I also appreciated the shout out to the entire AfterEllen Bait section when she had this exchange with the sheriff:
She’s right: I’d do whatever she asked me to do in that red coat.
FEELINGS, FEELINGS, FEELINGS
Here’s how you know Jane Espenson has stepped into the writer’s room: The emotional crux of this episode under the pen of any of the other writers so far would have been Henry/Jiminy or Henry/Emma or Henry/Regina. Unfortunately, all of those things have this in common: Henry. And bless his little heart, but the former Bobby Draper is no Sally Draper. So, Espenson added a little Mary Margaret/Prince Charming — I still haven’t bothered to learn that guy’s name. I probably won’t, to be honest — action to the mix. Most of the ladies swooned. Including my darling (straight) sister, who has become some kind of crazed Snow White/Prince Charming shipper. But much like I gawked at Tina and Bette’s first sex scene on The L Word while she fantasized about where to buy Tina’s earrings, she gawked at Mary Margaret and Prince Charming’s walk in the woods while I fantasized about the way Ginnifer Goodwin looked eating a s’more.
Those are my giant gay feelings, and I’m sticking to them.
We got a really solid backstory this week, huh? For one thing, it was interesting because Jiminy Cricket is not one of those guys we’ve been hammered over the head with by Disney. Or, at least his backstory. And for another thing, the actors who played his traveling circus/con artist parents were so fun. I loved their banter, their whimsicality, and their unrepentant evilness. I was actually secretly rooting for them over Jiminy’s whinging angst.

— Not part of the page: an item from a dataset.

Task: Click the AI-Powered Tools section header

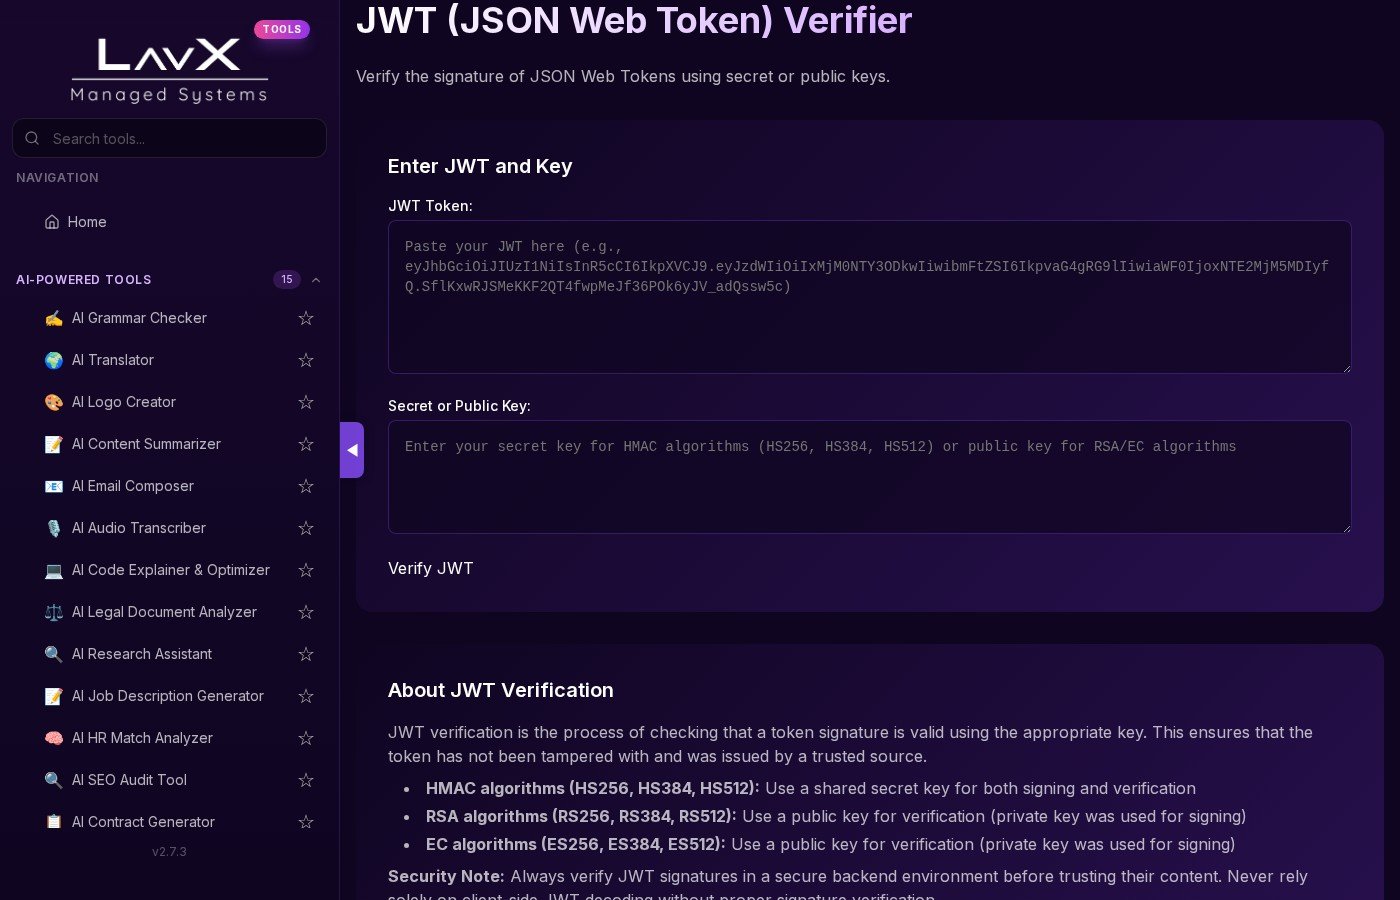Action: (x=84, y=280)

Also, we got our very first look at actual proof that Henry isn’t off his nut. Buried underneath layers and layers of Storybrooke rubble is Snow White’s glass coffin! And it looks like Regina knows it! She sneaked away from the townspeople on her tiptoes and sneaky-looked around in all directions about a hundred times and twirled her mustache and dropped the unearthed shard of that coffin right the hell back down the mine shaft from which her son emerged. Regina, you vixen! More of that, please!
I AM THE SWAN QUEEN
OK, first of all, if you didn’t think Regina and Emma were going to engage in a full-on ten-second Frencher before Emma hopped into that crater to rescue Henry, you are an insane person. The way Emma steps toward Regina and they take turns staring at each other’s lips and looking confused and breathing heavily? COME ON. Even Sheriff thinks they’re about to do it.
And then when Henry does come out of that mine shaft? Since I’ve already brought up Bette and Tina, how about I’ll just quote them on this one: “Hey, Portard, how’s your two moms, you big gaymo?”
What did you think of “That Still Small Voice”?